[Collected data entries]
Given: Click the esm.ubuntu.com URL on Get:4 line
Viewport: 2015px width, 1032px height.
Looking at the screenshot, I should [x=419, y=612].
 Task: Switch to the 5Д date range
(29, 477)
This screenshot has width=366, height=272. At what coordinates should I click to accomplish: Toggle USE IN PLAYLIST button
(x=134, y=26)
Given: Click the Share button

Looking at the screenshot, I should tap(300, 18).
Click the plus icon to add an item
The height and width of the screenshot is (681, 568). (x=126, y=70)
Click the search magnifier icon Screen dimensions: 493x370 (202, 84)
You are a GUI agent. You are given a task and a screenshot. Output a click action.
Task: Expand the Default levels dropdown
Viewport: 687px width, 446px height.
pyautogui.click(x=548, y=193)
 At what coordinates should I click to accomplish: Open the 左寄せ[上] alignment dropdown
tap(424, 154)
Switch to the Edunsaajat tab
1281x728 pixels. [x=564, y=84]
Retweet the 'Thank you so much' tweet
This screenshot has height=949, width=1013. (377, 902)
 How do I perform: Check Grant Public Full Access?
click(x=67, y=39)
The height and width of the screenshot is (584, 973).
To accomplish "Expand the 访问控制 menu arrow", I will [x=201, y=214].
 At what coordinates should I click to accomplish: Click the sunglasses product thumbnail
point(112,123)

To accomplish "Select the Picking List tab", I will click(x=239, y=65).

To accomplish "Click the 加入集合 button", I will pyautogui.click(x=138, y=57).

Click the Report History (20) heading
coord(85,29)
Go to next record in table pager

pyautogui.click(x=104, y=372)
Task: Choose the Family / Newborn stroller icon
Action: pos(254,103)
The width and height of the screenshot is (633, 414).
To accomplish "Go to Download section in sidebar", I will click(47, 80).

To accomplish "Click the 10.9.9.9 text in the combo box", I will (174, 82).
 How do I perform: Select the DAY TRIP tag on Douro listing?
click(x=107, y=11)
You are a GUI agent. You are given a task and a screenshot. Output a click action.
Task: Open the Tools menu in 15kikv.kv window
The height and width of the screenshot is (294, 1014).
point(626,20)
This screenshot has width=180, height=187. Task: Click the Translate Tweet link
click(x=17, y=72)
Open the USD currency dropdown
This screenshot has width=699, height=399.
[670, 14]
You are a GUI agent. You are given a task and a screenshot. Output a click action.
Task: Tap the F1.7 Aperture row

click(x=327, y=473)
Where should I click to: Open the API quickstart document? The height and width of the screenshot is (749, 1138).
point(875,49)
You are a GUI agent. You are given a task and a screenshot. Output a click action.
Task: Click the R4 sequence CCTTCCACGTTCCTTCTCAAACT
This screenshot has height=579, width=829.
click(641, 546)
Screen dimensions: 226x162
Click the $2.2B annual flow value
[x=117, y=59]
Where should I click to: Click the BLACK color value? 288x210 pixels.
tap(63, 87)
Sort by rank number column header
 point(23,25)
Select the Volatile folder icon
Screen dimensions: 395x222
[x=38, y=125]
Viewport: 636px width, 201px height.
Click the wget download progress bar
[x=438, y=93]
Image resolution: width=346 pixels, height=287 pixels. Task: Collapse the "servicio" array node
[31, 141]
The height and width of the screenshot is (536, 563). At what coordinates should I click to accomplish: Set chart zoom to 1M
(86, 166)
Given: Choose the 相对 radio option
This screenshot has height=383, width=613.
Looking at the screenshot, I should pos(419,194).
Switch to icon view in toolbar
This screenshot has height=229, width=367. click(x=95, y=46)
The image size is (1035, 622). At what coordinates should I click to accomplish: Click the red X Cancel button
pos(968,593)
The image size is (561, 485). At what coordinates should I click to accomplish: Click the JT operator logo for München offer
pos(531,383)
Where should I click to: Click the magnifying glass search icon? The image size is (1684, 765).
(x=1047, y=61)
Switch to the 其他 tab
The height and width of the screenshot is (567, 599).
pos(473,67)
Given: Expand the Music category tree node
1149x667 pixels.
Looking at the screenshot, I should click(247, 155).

Exercise goal » All entries are to be copied exactly as they read.

Final answer »
Given: Click the esm.ubuntu.com URL on Get:4 line
Viewport: 2015px width, 1032px height.
Looking at the screenshot, I should [x=419, y=612].
 Task: Switch to the 5Д date range
(29, 477)
This screenshot has width=366, height=272. At what coordinates should I click to accomplish: Toggle USE IN PLAYLIST button
(x=134, y=26)
Given: Click the Share button

Looking at the screenshot, I should tap(300, 18).
Click the plus icon to add an item
The height and width of the screenshot is (681, 568). (x=126, y=70)
Click the search magnifier icon Screen dimensions: 493x370 (202, 84)
You are a GUI agent. You are given a task and a screenshot. Output a click action.
Task: Expand the Default levels dropdown
Viewport: 687px width, 446px height.
pyautogui.click(x=548, y=193)
 At what coordinates should I click to accomplish: Open the 左寄せ[上] alignment dropdown
tap(424, 154)
Switch to the Edunsaajat tab
1281x728 pixels. [x=564, y=84]
Retweet the 'Thank you so much' tweet
This screenshot has height=949, width=1013. (377, 902)
 How do I perform: Check Grant Public Full Access?
click(x=67, y=39)
The height and width of the screenshot is (584, 973).
To accomplish "Expand the 访问控制 menu arrow", I will [x=201, y=214].
 At what coordinates should I click to accomplish: Click the sunglasses product thumbnail
point(112,123)

To accomplish "Select the Picking List tab", I will click(x=239, y=65).

To accomplish "Click the 加入集合 button", I will pyautogui.click(x=138, y=57).

Click the Report History (20) heading
coord(85,29)
Go to next record in table pager

pyautogui.click(x=104, y=372)
Task: Choose the Family / Newborn stroller icon
Action: pos(254,103)
The width and height of the screenshot is (633, 414).
To accomplish "Go to Download section in sidebar", I will click(47, 80).

To accomplish "Click the 10.9.9.9 text in the combo box", I will (174, 82).
 How do I perform: Select the DAY TRIP tag on Douro listing?
click(x=107, y=11)
You are a GUI agent. You are given a task and a screenshot. Output a click action.
Task: Open the Tools menu in 15kikv.kv window
The height and width of the screenshot is (294, 1014).
point(626,20)
This screenshot has width=180, height=187. Task: Click the Translate Tweet link
click(x=17, y=72)
Open the USD currency dropdown
This screenshot has width=699, height=399.
[670, 14]
You are a GUI agent. You are given a task and a screenshot. Output a click action.
Task: Tap the F1.7 Aperture row

click(x=327, y=473)
Where should I click to: Open the API quickstart document? The height and width of the screenshot is (749, 1138).
point(875,49)
You are a GUI agent. You are given a task and a screenshot. Output a click action.
Task: Click the R4 sequence CCTTCCACGTTCCTTCTCAAACT
This screenshot has height=579, width=829.
click(641, 546)
Screen dimensions: 226x162
Click the $2.2B annual flow value
[x=117, y=59]
Where should I click to: Click the BLACK color value? 288x210 pixels.
tap(63, 87)
Sort by rank number column header
 point(23,25)
Select the Volatile folder icon
Screen dimensions: 395x222
[x=38, y=125]
Viewport: 636px width, 201px height.
Click the wget download progress bar
[x=438, y=93]
Image resolution: width=346 pixels, height=287 pixels. Task: Collapse the "servicio" array node
[31, 141]
The height and width of the screenshot is (536, 563). At what coordinates should I click to accomplish: Set chart zoom to 1M
(86, 166)
Given: Choose the 相对 radio option
This screenshot has height=383, width=613.
Looking at the screenshot, I should pos(419,194).
Switch to icon view in toolbar
This screenshot has height=229, width=367. click(x=95, y=46)
The image size is (1035, 622). At what coordinates should I click to accomplish: Click the red X Cancel button
pos(968,593)
The image size is (561, 485). At what coordinates should I click to accomplish: Click the JT operator logo for München offer
pos(531,383)
Where should I click to: Click the magnifying glass search icon? The image size is (1684, 765).
(x=1047, y=61)
Switch to the 其他 tab
The height and width of the screenshot is (567, 599).
pos(473,67)
Given: Expand the Music category tree node
1149x667 pixels.
Looking at the screenshot, I should click(247, 155).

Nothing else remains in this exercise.